Combat shock non è solo un film di guerra ma è anche, forse, il film definitivo (almeno in ambito underground e senza badare troppo ai vari Apocalypse Now, Soldato Ryan e via dicendo), in quanto si pone nell’ottica del rifiuto della follia del conflitto sottolineandone le conseguenze psicologiche e psichiatriche per chi ne resta coinvolto (anche se non siamo sul fronte, ne siamo coinvolti lo stesso).
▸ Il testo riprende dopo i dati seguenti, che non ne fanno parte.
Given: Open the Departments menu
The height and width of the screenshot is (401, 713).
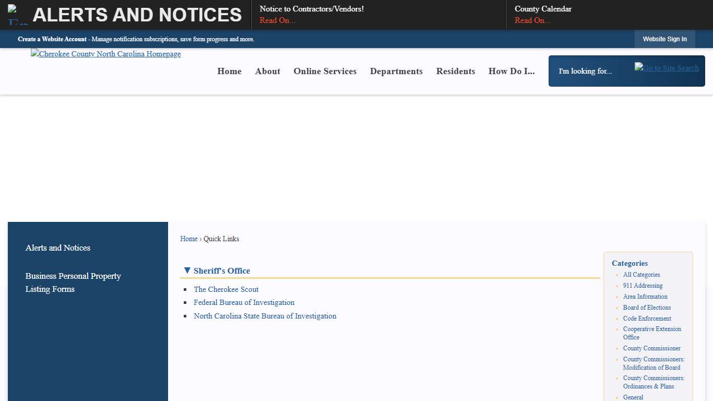Looking at the screenshot, I should point(396,72).
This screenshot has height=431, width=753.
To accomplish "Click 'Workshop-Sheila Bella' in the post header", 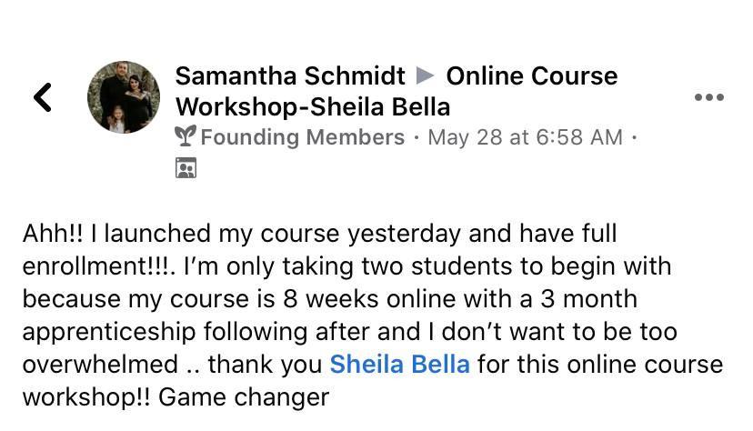I will pos(312,106).
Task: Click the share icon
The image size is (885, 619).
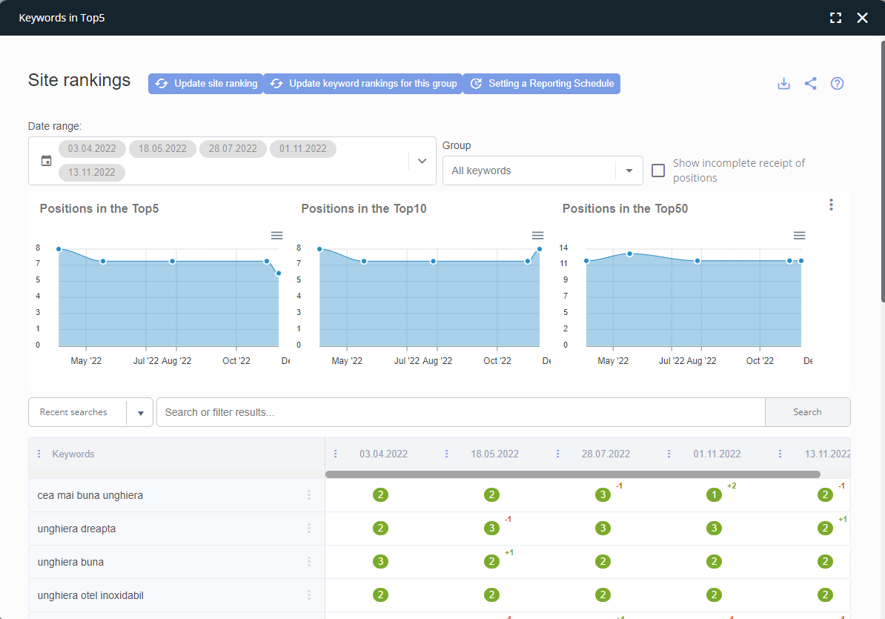Action: coord(810,84)
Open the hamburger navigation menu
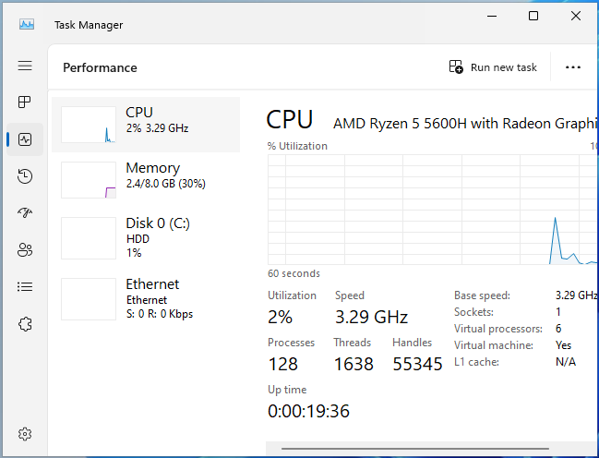The height and width of the screenshot is (458, 599). pos(25,66)
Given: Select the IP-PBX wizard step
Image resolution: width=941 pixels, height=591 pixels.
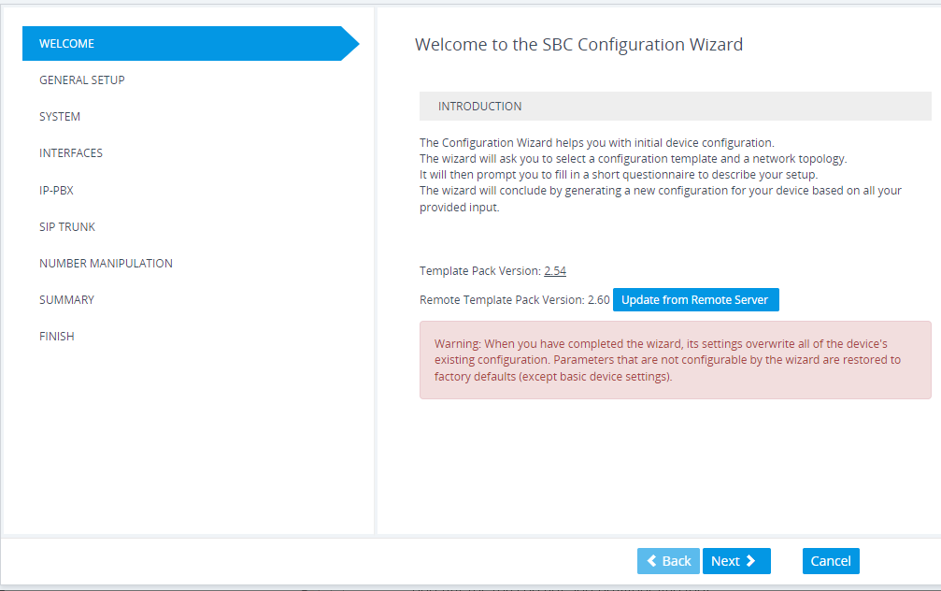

Un film dal profondo orrore sociologico, in grado di rappresentare l’isolamento, la solitudine e quella impronunciabile, crudele follia risultiva che finisce la storia, quel finale traumatico (no spoiler, che non citiamo per non rovinare la sorpresa a chi non avesse visto e perchè è oggettivamente difficile raccontarlo senza banalizzarne motivazioni, contenuti ed esasperazione del personaggio.

Nulla di anomale che il finale possa risultare indigesto nella sua (necessaria) crudeltà: non è nulla di troppo diverso da ciò che siamo soggetti ogni giorni mediante sensazionalismo clickbait e commentatori che sembrano fremere dalla voglia di annunciare la fine di ogni tempo. Oggi Combat Shock è uno shock globale, un simbolo del mondo in cui ci pregiamo superficialmente di vivere e a cui forse servirebbe riprendere le briglie di un’umanità corrotta e provare, una buona volta, a ripensare la nostra storia.

Da reperire subito e senza esitazione, in DVD blu-ray Tromaland.